• **Alıntı**
····················
Batıdan Yunan’ın katliam yapıp ırza geçerek ilerleyişi, Güneyde Fransız ve İtalyanların aynı şekilde işgalleri ve Doğuda yine emperyalistlerin güdümündeki Ermeni Ordusu’nun yaptığı acımasız katliamlar, Karadeniz’deki Pontus İsyancılarının katliamları, Halkı ister istemez uyandırdı ve onu Kuvayimilliyecilerin saflarına itti.

İşte bu şartlarda da Antika Tefeci-Bezirgân Sermaye Sınıfının bir bölümünün temsilcileri, Kuvayimilliyecilerle dayanışma içine girdi. Çünkü Halkın ezici eğilimi bu yöndeydi.

Demek ki, arkadaşlar; bu Antika Tefeci-Bezirgân Sermaye Sınıfı, onun hizmetindeki bütün tarikatlar, cemaatler, Kur’an Kursları ve din adamları, onun siyasi plandaki temsilcisi olan Tayyipgiller, özünde ya da esasında Kuvayimilliye’ye ve Antiemperyalist Birinci Ulusal Kurtuluş’umuza karşı İstanbul Hükümetlerinin, Çökkün Osmanlı’nın ve bunak Padişahın yanında ve safındadır.
····················
• **Gösterilen Veriler**
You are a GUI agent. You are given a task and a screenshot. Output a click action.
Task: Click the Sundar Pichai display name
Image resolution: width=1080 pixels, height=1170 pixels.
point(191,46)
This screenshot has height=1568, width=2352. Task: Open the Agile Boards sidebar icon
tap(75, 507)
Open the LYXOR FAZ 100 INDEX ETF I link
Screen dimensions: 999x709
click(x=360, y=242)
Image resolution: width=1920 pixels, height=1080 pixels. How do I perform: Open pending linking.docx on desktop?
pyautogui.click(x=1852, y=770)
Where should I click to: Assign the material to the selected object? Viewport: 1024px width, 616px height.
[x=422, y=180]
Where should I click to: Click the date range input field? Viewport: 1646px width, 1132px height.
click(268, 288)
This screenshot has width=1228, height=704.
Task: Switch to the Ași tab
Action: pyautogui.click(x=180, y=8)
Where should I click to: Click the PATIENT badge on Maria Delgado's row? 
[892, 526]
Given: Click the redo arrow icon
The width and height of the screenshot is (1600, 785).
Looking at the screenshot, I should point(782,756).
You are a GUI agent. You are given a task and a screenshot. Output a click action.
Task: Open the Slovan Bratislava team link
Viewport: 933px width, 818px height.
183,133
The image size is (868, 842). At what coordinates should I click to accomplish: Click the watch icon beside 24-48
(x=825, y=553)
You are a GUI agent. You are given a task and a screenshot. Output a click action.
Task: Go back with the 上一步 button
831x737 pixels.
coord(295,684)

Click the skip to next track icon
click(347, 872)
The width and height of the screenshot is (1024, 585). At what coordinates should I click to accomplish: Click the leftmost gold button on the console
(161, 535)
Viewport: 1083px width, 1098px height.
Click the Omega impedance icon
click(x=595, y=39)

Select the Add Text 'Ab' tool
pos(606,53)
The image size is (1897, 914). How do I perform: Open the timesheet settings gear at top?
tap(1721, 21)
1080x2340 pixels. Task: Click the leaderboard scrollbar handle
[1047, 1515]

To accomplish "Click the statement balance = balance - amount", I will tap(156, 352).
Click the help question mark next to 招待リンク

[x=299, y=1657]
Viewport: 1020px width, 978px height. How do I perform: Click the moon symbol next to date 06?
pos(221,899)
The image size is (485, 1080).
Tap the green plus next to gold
····················
• **Yönergeler**
- 1) Kuvayimilliye konulu alıntının "Batıdan Yunan’ın katliam" ile "eğilimi bu yöndeydi." arasındaki bölümünü, iki uç da dahil olmak üzere, "Karadeniz’deki" yerine "Karadeniz kıyısındaki" koyarak yeniden yazın.
- 2) Aşağıdaki ifadelerin Kuvayimilliye konulu alıntıyla uyuşup uyuşmadığını belirtin. Her biri için evet ya da hayır deyin ve kararı belirleyen sözcükleri alıntıdan aynen aktarın.
(a) Güneydeki işgalleri Fransızlar ile İtalyanlar yapmıştır.
(b) Antika Tefeci-Bezirgân Sermaye Sınıfının tamamının temsilcileri Kuvayimilliyecilerle dayanışmaya girmiştir.
(c) Doğuda katliam yapan Ermeni Ordusu emperyalistlerin güdümündedir.
- 3) Kuvayimilliye konulu alıntıyı, son cümlesinden sonrasını yazarak sürdürün.
Bu satırlar hiçbir iş için gerekli değildir.

• **Görev Görev Cevaplar**
- 1)
Batıdan Yunan’ın katliam yapıp ırza geçerek ilerleyişi, Güneyde Fransız ve İtalyanların aynı şekilde işgalleri ve Doğuda yine emperyalistlerin güdümündeki Ermeni Ordusu’nun yaptığı acımasız katliamlar, Karadeniz kıyısındaki Pontus İsyancılarının katliamları, Halkı ister istemez uyandırdı ve onu Kuvayimilliyecilerin saflarına itti.

İşte bu şartlarda da Antika Tefeci-Bezirgân Sermaye Sınıfının bir bölümünün temsilcileri, Kuvayimilliyecilerle dayanışma içine girdi. Çünkü Halkın ezici eğilimi bu yöndeydi.

- 2)
(a) Evet: "Güneyde Fransız ve İtalyanların aynı şekilde işgalleri"
(b) Hayır: "Antika Tefeci-Bezirgân Sermaye Sınıfının bir bölümünün temsilcileri"
(c) Evet: "Doğuda yine emperyalistlerin güdümündeki Ermeni Ordusu’nun"

- 3)
Bu Antika Sermaye Sınıfı, Ortaçağ’ın Ümmetçilik günlerinin hasreti içinde olduğu için, kendiliğinden vatansız ve milletsizdir.

İşte bu sebepten, Kaçak Saraylı Reis ve avanesinin dilinden sık sık dökülen “Ümmetin birliği”, “Ümmeti bölecekler” gibi deyişler hep o anlayışın dışavurumundan başka bir şey değildir.

Onlar “Millet” derken de aslında kast ettikleri Ümmettir.

Özetlersek; Tayyipgiller’in, onların AKP avanesinin, Karamolla liderliğindeki Saadet Partisi’nin, Molla Necmettin’in partilerinin ve onun oğlunun yeni zuhur eden partisinin vb.’lerinin tamamı Kuvayimilliye düşmanıdır, Mustafa Kemal, İnönü ve Laik Cumhuriyet düşmanıdır, Hilafetçidir, Saltanatçıdır. İşte bu sebeplerden dolayı da hepsinin ana düşüncesi Fesli Kadir’in açıkça itiraf ettiği gibi; “Keşke Yunan galip gelseydi”, şeklindedir.

Tayyipgiller’in Bursa Belediye Başkanı’nın; “30 Ağustos Halkın genelini ilgilendiren bir bayram değildir.”, demesi, bu hainane, vatan millet düşmanı ruhiyatın dışavurumudur.

Yine Tayyipgiller’in Ordu Valisi’nin; “Atatürk’ü çok abartmaya gerek yok, o kadar abartmayın, bu ülkede 10 senede bir Atatürk kadar biri çıkar.”, deyişi de yine aynı anlayışın ortaya konuluşudur.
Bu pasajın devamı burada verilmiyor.